For a more formal test, which is possible because the models here are nested. We can use anova() function to determine whether m2 explains more of the variation than m1:
anova(m1, m2)
The low p-value indicates that the additional predictors in m2 significantly improve the fit of the model. If these two models were the only ones under consideration, we would interpret m2 instead of m1.
Thus far, we have interpreted raw coefficients in order to evaluate the contributions
of ratings on the shared 100-point scale. However, if the variables have different
scales, such as a survey where rides is rated on a 1–10 scale while cleanliness is
rated 1–5 scale, then their coefficient values would not be directly comparable. In
the present data, this occurs with the distance and logdist variables, which
are not on a 100-point scale.
When you wish to compare coefficients, it can be helpful to standardize data on a
common scale before fitting a model (and after transforming any variables to a more
normal scale). The most common standardization converts values to zero-centered
units of standard deviation. This subtracts a variable’s mean from each observation
and then divides by the standard deviation (sd()). This could be done by:
df.std <- df[ , -3] # sat but remove distance
df.std[ , 3:8] <- scale(df.std[ , 3:8])
head(df.std)
For the next step, we wonder whether satisfaction is different for customers who come on the weekend, travel farther, or have more children.We add these predictors to the model using the standardized data:
m3 <- lm(overall ∼ rides + games + wait + clean + weekend + logdist + num.child, data = df.std)
summary(m3)
When your data includes factors, you must be careful about the data type. For example,
num.child is a numeric variable, ranging 0–5, but it doesn’t necessarily
make sense to treat it as a number, as we did in m3.
In doing so, we implicitly assume
that satisfaction goes up or down linearly as a function of the number of children,
and that the effect is the same for each additional child. (Anyone who has taken a
group of children to an amusement park might guess that this is an unreasonable
assumption.)
We correct this by converting num.child to a factor and re-estimating the
model:
df.std$num.child.factor <- factor(df.std$num.child)
m4 <- lm(overall ∼ rides + games + wait + clean + weekend + logdist + num.child.factor, data=df.std)
summary(m4)
######
• Directive: Reproduce the passage of the regression tutorial above that lies between "For a more formal" and "a 100-point scale.", inclusive.

• Information shown:
######
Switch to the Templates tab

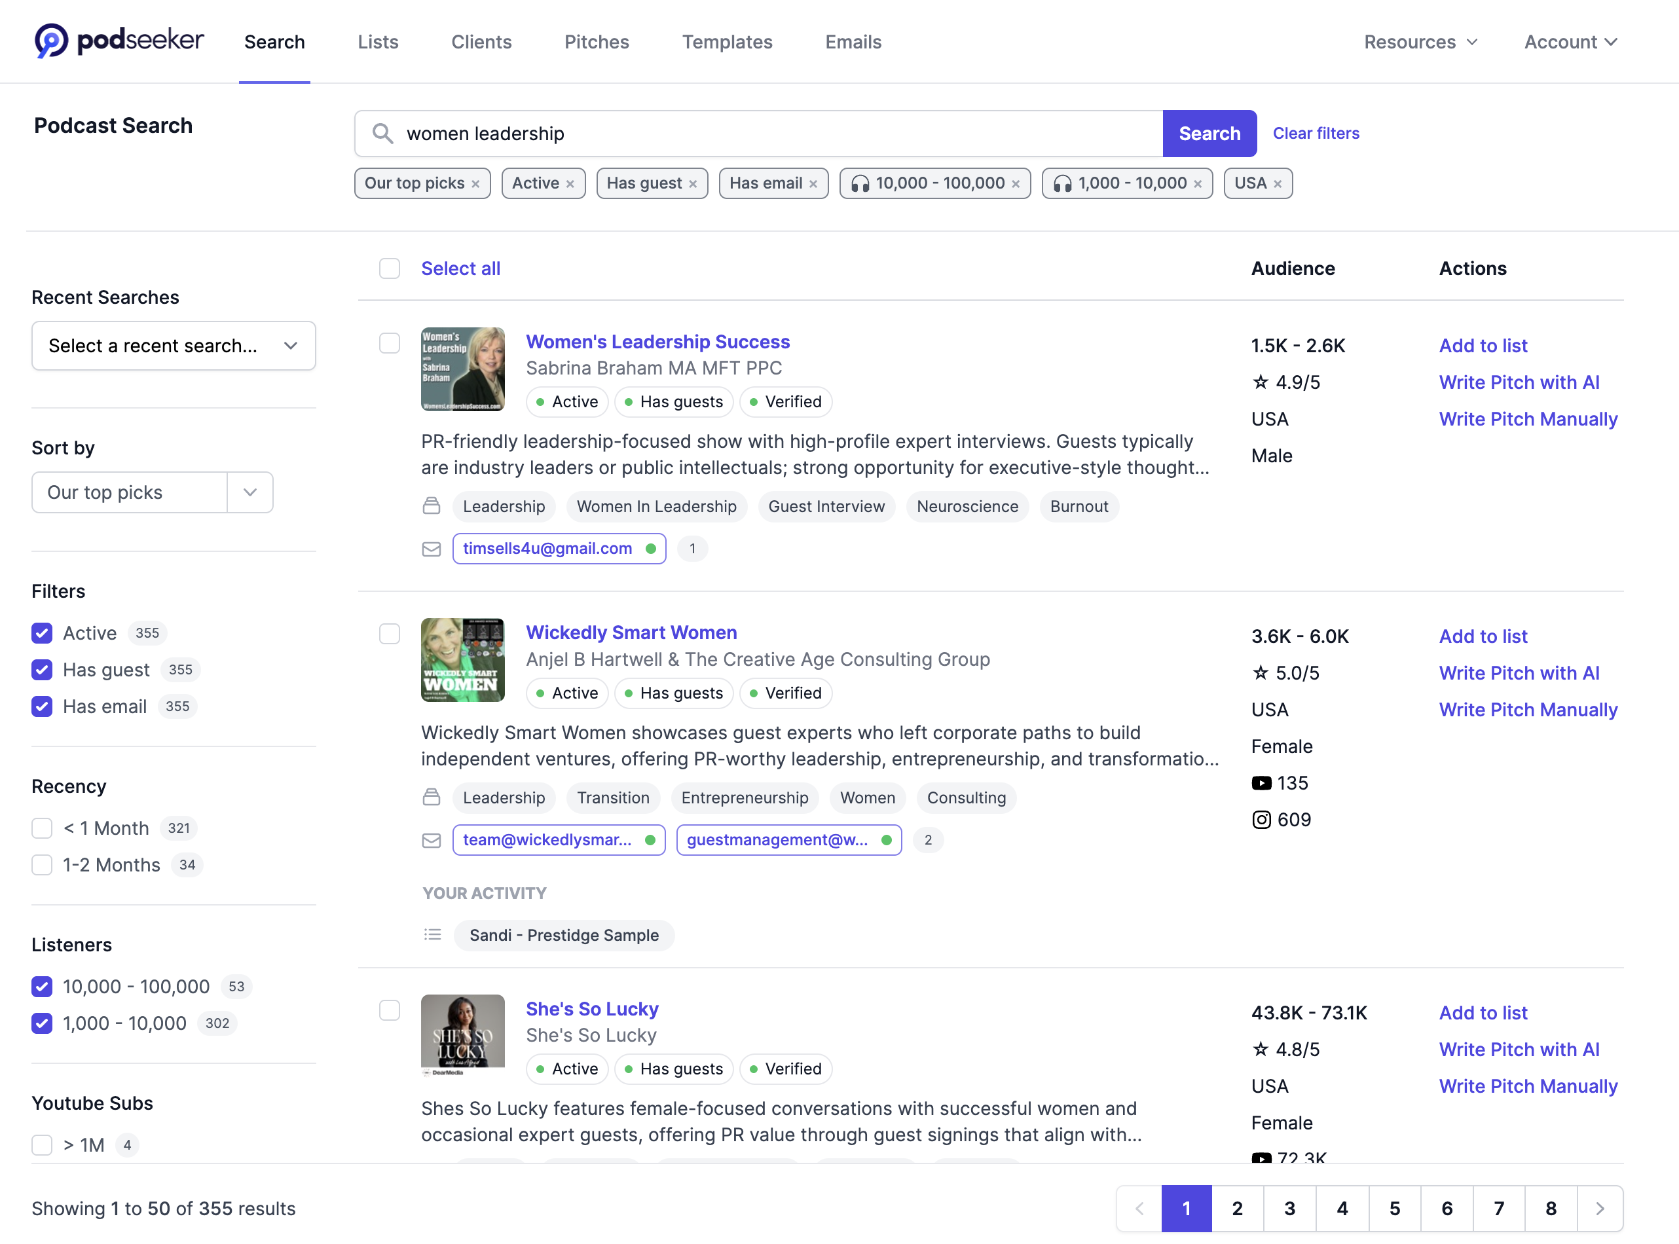point(727,41)
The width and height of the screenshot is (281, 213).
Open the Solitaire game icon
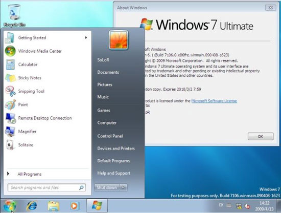tap(10, 145)
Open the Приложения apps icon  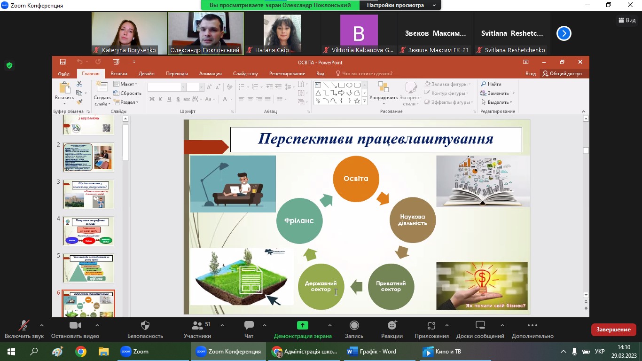(431, 326)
######
• Exercise output:
For a more formal test, which is possible because the models here are nested. We can use anova() function to determine whether m2 explains more of the variation than m1:
anova(m1, m2)
The low p-value indicates that the additional predictors in m2 significantly improve the fit of the model. If these two models were the only ones under consideration, we would interpret m2 instead of m1.
Thus far, we have interpreted raw coefficients in order to evaluate the contributions
of ratings on the shared 100-point scale. However, if the variables have different
scales, such as a survey where rides is rated on a 1–10 scale while cleanliness is
rated 1–5 scale, then their coefficient values would not be directly comparable. In
the present data, this occurs with the distance and logdist variables, which
are not on a 100-point scale.